The very frequency of our fossil phrase inspires yet another grand insight. The final mishnah at the end of a dense and tortuous tractate on Temple sacrifices (Menahot) takes note of the fact that the phrase is to be found at the beginning of Leviticus with regard to burnt offerings (olah) of all sizes. It matters not if the offering be a bull or a bird or a meal offering; if done properly, they all give rise to “a pleasing odor to the Lord (Leviticus 1:9, 17; 2:2).” That observation prompts the mishnah to cut the Gordian knot of defining piety in terms of quantity. Religiously speaking, more is not necessarily better. The quality of the intention counts for more than the sum total offered. Or in the words of the mishnah: “It does not matter how much or little you are able to do, as long as your mind is fully focused on God (Mishnah Menahot 13:11).”

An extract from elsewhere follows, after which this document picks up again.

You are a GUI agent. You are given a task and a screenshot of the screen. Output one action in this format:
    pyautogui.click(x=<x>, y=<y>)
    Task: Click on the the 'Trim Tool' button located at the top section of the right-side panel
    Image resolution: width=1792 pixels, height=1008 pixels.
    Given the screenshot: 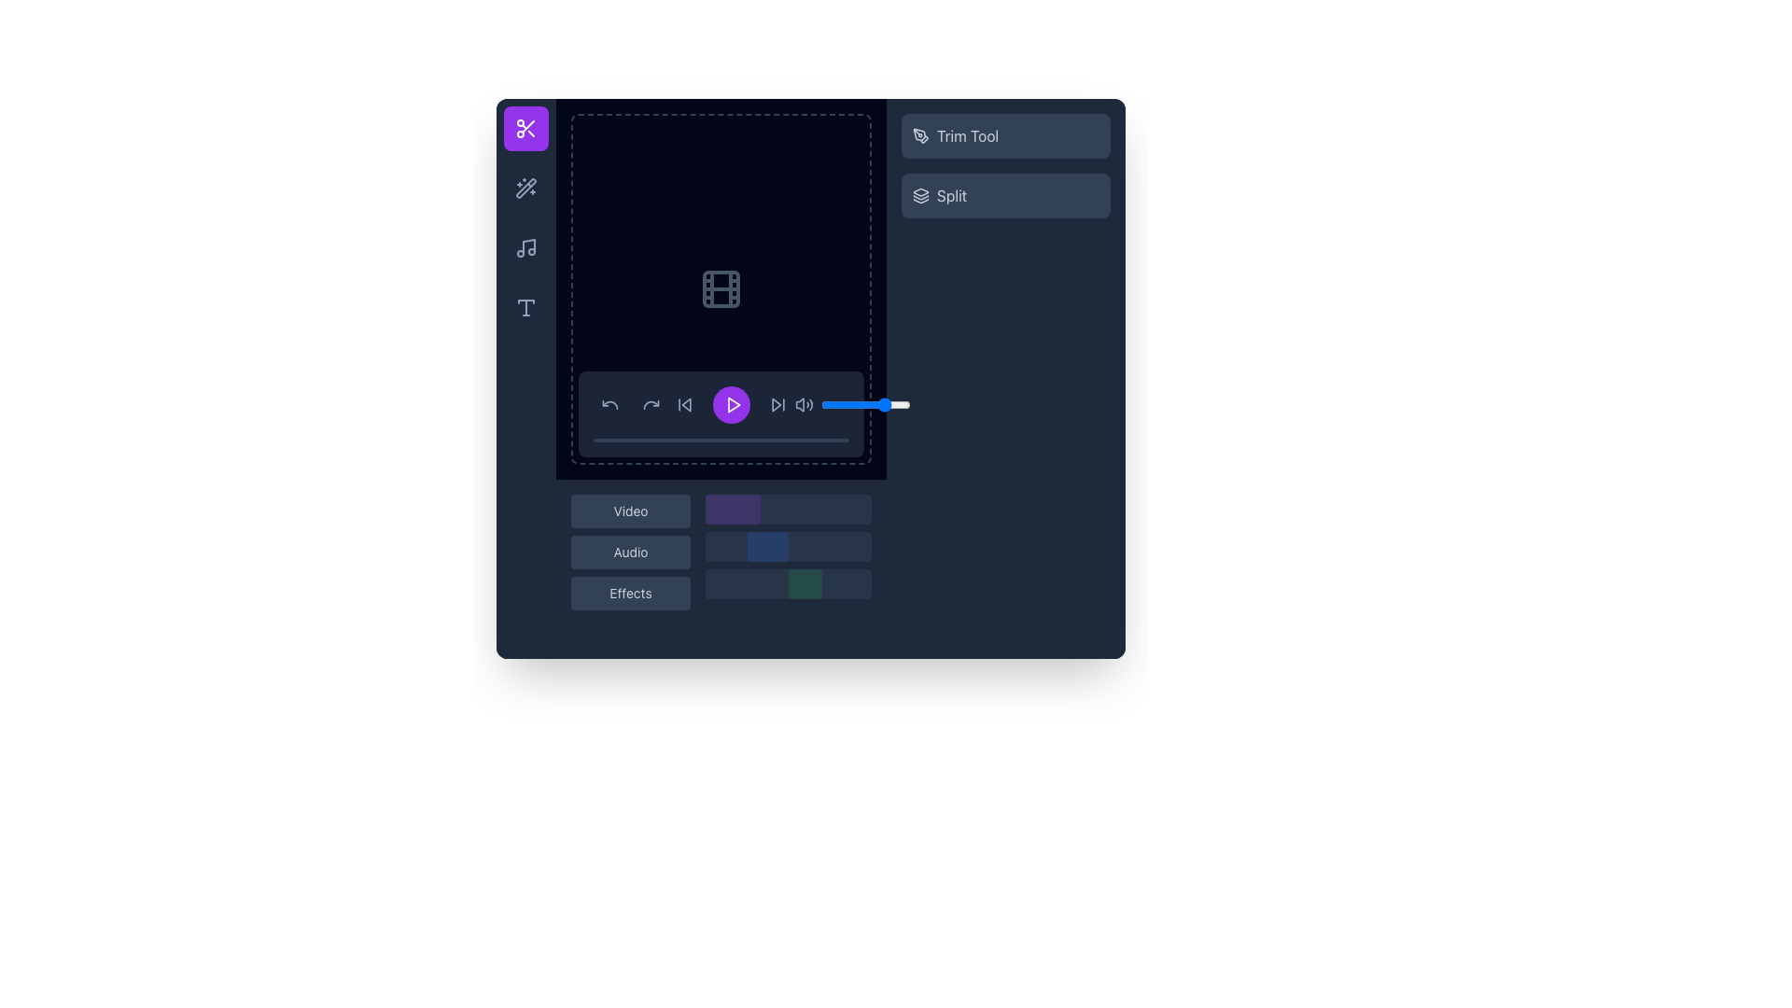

In his commentary to the Torah, Rabbi Naftali Zvi Judah Berlin, the last great head of the Volozhin Yeshivah before it was closed by the Russian authorities in 1892, reworked the other fossil term in our parashah, “lahmi, my food or bread.” He associated the common noun, lehem, with the uncommon verb, “malhim – to join together.” For example, a midrash on the haftarah for Tishah B’Av afternoon and other fast days (Isaiah 55:6–56:8) speculates on just how wholeheartedly God will accept a person full of remorse. Isaiah demands: “Let the wicked give up his ways, the sinful man his plans; let him turn back to God and He will pardon him (Isaiah 55:7).” The midrash proffers that God will embrace the penitent never to release him again, along the lines of someone who joins two boards with glue so that they will never come apart. The verb for this activity is malhim, hence says the Natziv (R. Berlin) the use of lehem in regard to sacrifices, a word that signifies a state of attachment and intimacy (Ha’ameq Davar, Numbers 28:2). And is that not the purpose of all genuine ritual, to provide a bridge to join two worlds often utterly out of sync?

Nor, in the final analysis, do we perform God’s will to please God. The religious life is its own reward. We pray daily not because we are commanded, but because of the inner contentment that it brings. What was once external and imposed has at last been internalized by us into a source of self–fulfillment. And that is how the gemara in Menahot ends by stressing the word “lirtzonkhem — for your benefit (Leviticus 19:5), and not Mine!” Worship effects no change in God, but it can surely transform our lives by exposing us to God’s presence.

Shabbat Shalom,

Ismar Schorsch


The publication and distribution of Dr Schorsch’s commentary on Parashat Pinhas have been made possible by a generous grant from Rita Dee and Harold (z”l) Hassenfeld.